START PROVIDED DATA

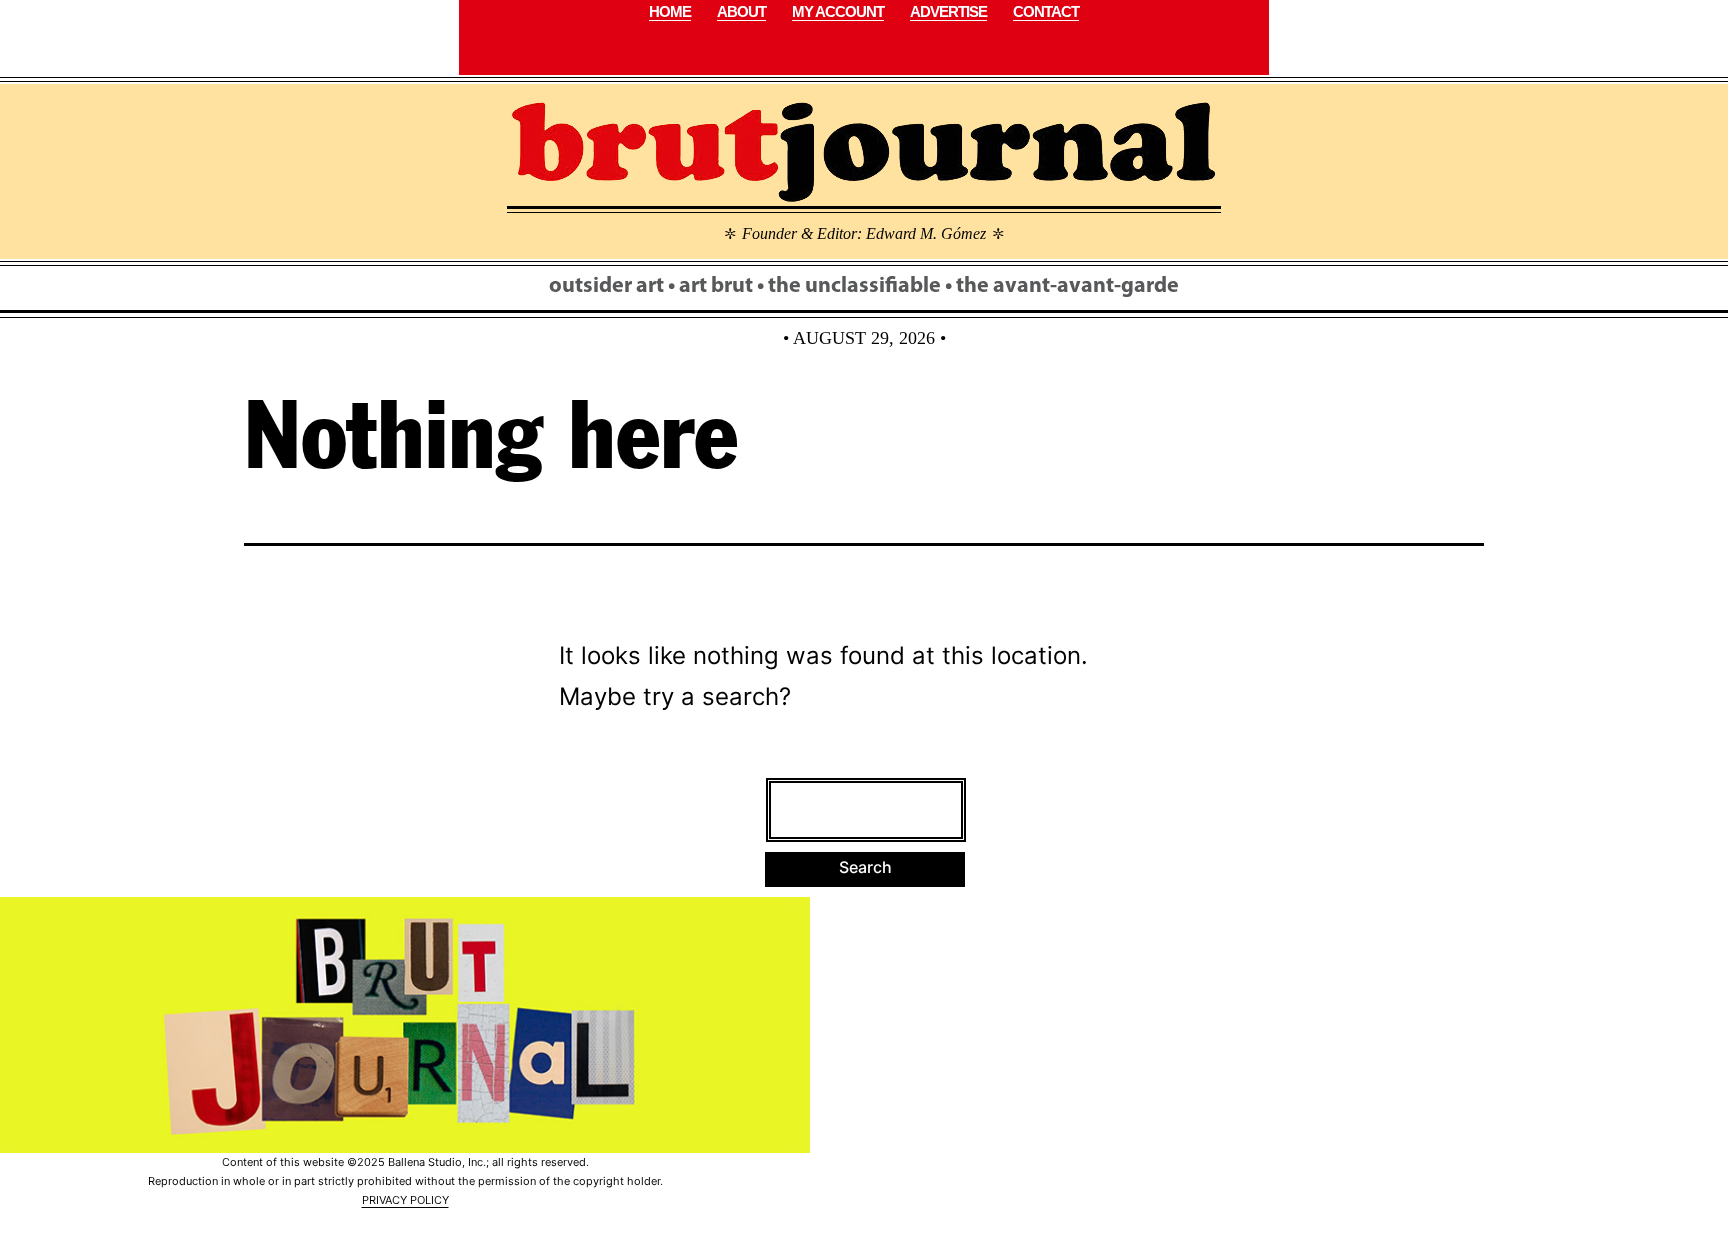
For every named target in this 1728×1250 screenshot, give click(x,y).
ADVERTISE (948, 11)
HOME (670, 11)
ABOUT (741, 11)
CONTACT (1046, 11)
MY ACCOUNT (838, 11)
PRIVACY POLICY (405, 1200)
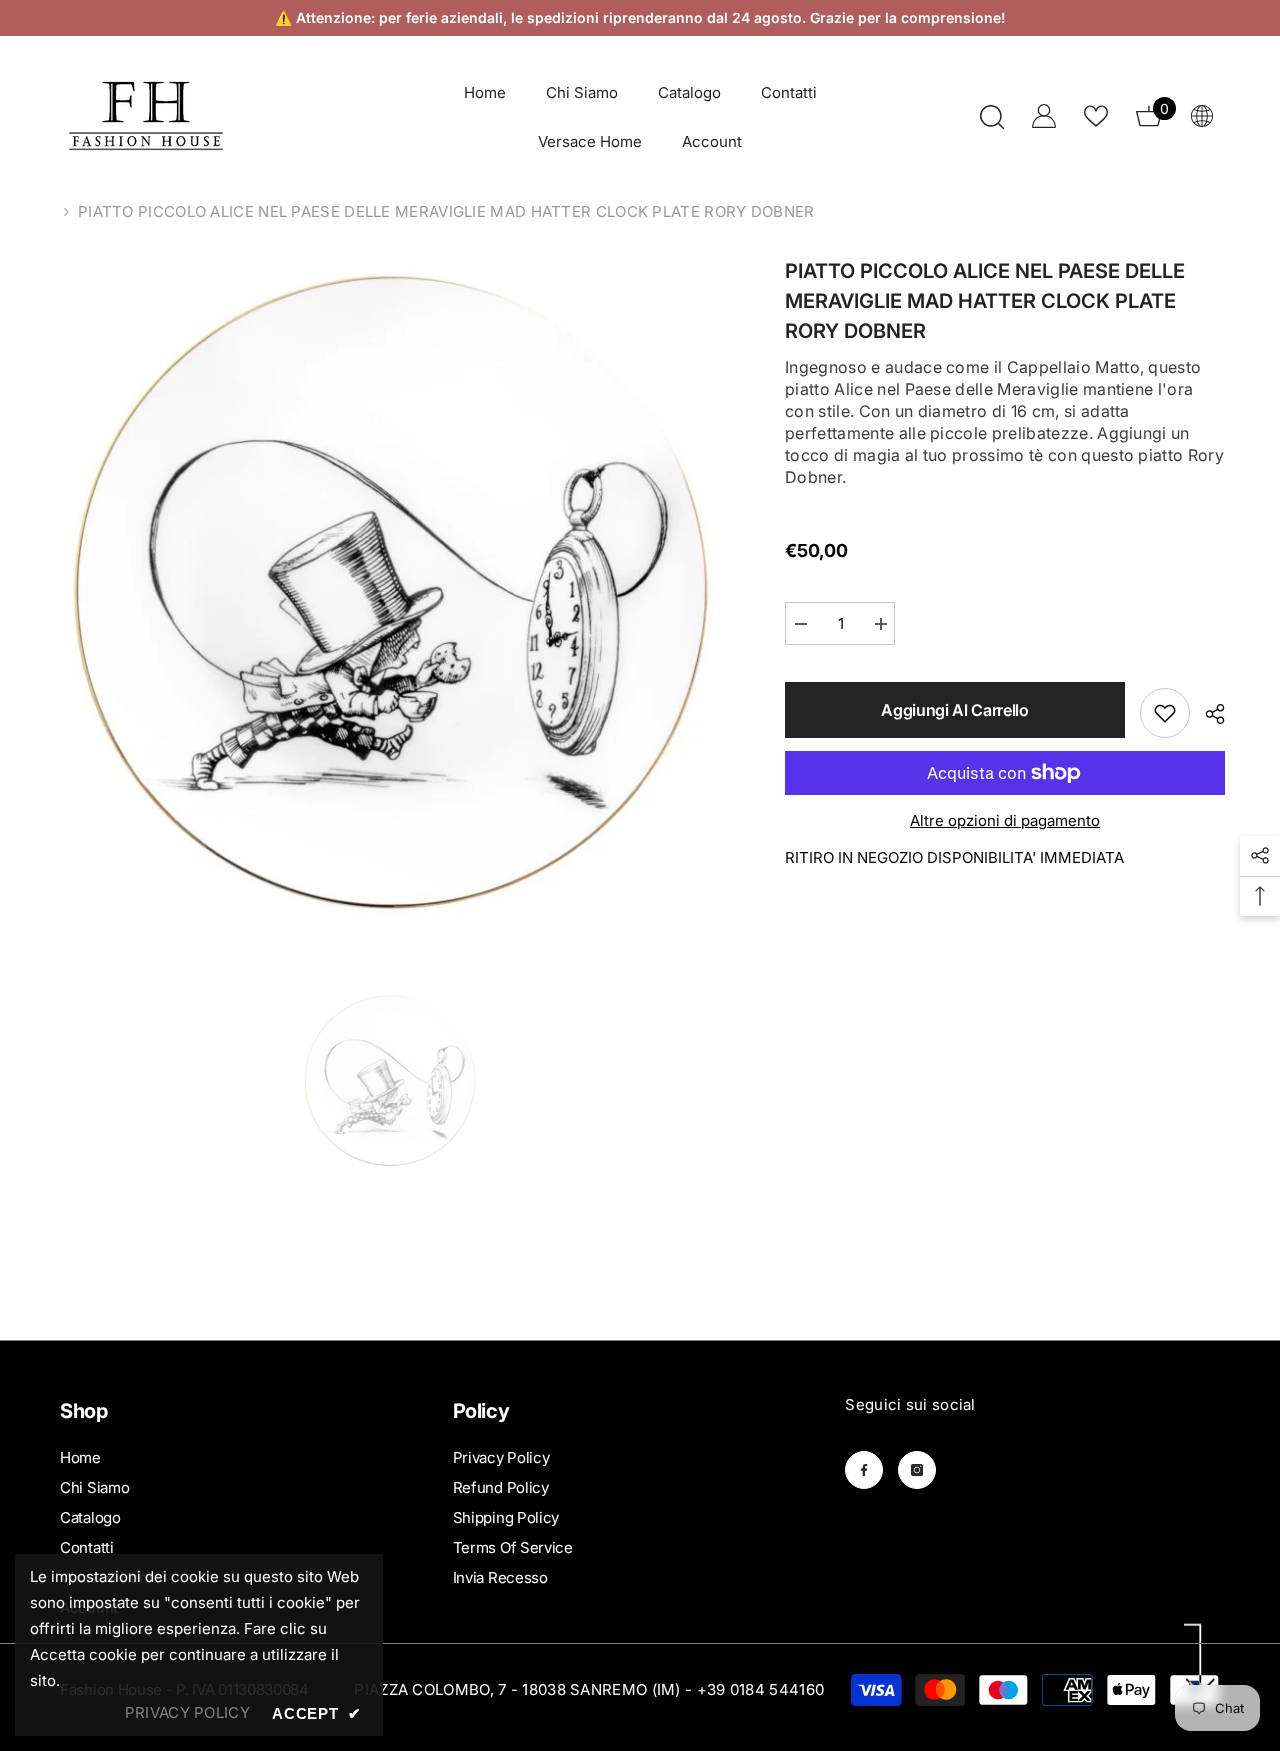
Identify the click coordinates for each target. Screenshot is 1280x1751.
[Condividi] (1207, 714)
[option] (390, 591)
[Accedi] (1044, 116)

END PROVIDED DATA

▸ **TASK DESCRIPTION**: Repeat the listing above word for word, omitting the pictures.

▸ **RESULT**:
For every named target in this 1728×1250 screenshot, give click(x,y).
ADVERTISE (948, 11)
HOME (670, 11)
ABOUT (741, 11)
CONTACT (1046, 11)
MY ACCOUNT (838, 11)
PRIVACY POLICY (405, 1200)
Identify the click coordinates for each target. Screenshot is 1280x1751.
[Condividi] (1207, 714)
[option] (390, 591)
[Accedi] (1044, 116)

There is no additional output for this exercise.